# Indexing NDJSON

# 1. Functional Specification

# I. Summary

To index documents, the body of the add documents request has to match a specific format. That specific format is then parsed and tokenized inside MeiliSearch. After which, the documents added are in the pool of searchable and returnable documents.

An NDJSON (opens new window) data format is easier to use than a CSV format because it propose a convenient format for storing structured data.

# Summary Key Points

  • application/x-ndjson Content-Type header is now supported.
  • The error cases have been strengthened and completed. See Errors part.

# II. Motivation

Currently, the engine only accepts JSON format as a data source. We want to give users the possibility of another simple data format to use. Thus, give them more versatility at the data source choices for the indexing step.

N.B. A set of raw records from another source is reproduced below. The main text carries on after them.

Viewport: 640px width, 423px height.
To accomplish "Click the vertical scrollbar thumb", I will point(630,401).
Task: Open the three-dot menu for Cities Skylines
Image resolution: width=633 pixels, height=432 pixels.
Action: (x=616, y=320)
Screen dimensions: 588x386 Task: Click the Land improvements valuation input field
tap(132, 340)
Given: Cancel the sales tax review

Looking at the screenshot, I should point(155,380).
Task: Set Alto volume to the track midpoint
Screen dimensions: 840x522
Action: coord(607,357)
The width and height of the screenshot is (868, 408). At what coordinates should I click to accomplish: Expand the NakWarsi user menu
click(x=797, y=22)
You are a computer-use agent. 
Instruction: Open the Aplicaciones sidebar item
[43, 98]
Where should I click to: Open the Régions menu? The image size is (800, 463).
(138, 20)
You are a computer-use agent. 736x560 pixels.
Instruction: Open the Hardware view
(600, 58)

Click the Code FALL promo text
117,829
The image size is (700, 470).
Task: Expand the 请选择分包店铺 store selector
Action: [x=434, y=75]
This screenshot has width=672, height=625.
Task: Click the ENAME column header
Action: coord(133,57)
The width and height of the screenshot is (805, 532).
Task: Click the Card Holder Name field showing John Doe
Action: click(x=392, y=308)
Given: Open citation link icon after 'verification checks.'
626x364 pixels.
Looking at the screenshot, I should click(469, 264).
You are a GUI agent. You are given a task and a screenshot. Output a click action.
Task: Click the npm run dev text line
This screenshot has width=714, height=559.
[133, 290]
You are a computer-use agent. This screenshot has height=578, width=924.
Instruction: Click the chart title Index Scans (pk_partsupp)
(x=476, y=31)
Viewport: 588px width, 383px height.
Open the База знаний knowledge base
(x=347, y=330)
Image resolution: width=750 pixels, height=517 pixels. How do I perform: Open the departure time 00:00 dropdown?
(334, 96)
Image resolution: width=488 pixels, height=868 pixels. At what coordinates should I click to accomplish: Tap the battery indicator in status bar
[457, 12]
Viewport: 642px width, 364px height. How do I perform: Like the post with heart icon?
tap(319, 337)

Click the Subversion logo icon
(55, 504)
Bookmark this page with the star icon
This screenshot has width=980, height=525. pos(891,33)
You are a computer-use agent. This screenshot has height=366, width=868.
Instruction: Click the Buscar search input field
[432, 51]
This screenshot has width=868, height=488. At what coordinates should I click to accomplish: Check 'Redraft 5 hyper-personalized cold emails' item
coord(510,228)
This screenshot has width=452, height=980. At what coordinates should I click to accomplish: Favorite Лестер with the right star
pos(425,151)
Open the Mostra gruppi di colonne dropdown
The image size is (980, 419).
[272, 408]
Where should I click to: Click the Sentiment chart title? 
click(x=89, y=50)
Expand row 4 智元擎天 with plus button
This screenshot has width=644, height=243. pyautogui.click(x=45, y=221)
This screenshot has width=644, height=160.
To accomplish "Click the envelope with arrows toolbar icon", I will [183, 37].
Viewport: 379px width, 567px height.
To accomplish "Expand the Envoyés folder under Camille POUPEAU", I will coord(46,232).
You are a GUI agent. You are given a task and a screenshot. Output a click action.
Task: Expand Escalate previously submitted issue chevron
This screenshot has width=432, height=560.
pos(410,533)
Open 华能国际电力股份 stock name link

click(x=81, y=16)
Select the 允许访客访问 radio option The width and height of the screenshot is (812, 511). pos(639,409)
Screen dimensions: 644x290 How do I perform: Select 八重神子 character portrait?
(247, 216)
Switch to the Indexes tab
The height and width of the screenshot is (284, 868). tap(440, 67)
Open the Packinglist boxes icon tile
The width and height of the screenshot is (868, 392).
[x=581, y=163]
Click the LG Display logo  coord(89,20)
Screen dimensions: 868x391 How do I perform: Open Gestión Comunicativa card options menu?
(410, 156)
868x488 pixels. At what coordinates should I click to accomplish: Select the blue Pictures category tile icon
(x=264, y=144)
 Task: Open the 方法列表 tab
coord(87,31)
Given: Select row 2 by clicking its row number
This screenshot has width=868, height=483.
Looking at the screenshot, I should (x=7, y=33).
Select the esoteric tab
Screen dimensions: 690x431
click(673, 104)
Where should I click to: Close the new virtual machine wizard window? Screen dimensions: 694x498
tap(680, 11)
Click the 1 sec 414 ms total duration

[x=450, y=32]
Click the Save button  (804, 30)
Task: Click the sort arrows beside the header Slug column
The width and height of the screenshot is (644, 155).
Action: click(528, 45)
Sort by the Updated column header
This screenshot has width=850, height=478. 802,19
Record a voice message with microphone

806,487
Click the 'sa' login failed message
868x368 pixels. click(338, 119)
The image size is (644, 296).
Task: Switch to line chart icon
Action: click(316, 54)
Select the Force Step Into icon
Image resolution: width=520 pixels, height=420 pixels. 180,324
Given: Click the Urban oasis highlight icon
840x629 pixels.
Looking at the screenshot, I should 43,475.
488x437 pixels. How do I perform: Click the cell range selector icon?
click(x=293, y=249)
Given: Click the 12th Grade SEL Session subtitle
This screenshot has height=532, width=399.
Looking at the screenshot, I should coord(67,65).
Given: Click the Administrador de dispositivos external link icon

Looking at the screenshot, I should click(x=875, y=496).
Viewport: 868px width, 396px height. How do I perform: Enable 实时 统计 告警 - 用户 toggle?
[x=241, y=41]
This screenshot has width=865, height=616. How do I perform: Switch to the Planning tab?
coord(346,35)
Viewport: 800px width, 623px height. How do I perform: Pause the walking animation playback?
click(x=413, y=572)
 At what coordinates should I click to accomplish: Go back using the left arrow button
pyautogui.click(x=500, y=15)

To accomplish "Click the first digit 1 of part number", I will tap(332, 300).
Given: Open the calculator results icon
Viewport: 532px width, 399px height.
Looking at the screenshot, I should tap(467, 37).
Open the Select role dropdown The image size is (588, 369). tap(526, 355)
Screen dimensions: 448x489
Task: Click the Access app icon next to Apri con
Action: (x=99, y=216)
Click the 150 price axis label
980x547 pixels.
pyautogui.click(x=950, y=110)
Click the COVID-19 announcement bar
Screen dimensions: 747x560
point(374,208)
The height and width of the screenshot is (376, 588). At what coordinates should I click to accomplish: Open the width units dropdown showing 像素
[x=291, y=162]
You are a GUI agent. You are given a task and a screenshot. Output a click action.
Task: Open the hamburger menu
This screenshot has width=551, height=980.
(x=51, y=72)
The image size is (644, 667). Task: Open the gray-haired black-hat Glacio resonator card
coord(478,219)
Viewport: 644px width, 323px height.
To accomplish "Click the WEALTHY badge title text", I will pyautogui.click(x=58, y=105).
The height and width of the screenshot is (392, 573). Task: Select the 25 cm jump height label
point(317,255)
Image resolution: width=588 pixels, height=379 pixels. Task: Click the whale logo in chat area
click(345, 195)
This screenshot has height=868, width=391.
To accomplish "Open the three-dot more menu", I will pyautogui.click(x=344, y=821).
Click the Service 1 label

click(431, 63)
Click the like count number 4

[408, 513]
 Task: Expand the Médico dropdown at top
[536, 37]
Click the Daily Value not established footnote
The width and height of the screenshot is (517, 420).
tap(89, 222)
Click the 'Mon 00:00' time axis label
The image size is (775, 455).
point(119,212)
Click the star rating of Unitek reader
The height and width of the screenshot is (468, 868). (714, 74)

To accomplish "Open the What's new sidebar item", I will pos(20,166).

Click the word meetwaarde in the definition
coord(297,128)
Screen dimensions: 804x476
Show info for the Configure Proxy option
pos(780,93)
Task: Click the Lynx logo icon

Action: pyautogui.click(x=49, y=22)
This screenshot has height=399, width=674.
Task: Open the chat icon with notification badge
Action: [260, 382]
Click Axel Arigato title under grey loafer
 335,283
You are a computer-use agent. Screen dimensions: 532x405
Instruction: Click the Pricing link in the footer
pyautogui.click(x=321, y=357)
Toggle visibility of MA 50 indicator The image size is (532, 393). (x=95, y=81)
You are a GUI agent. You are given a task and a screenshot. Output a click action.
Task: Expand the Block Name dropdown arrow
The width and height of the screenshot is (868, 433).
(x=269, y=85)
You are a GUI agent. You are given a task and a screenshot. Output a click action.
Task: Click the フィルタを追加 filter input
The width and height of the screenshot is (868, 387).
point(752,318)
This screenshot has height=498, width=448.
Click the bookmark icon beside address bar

Writing performance is also a motivation since JSON Lines data parsing is less CPU and memory-intensive than parsing standard JSON. When new lines represent separate entries it makes the NDJSON data streamable, thus, more suited for indexing a consequent data set.

While we give the ability to Meilisearch to ingest CSV data for indexing in this specification (opens new window), we are aware of the limitations of CSV so we also want to provide a format that is easy to validate. Handling the validity of a CSV can be frustrating and difficult. Only strings can be managed within a CSV. In addition, there is no official specification except RFC 4180 (opens new window) which is not sufficient for all data scheme.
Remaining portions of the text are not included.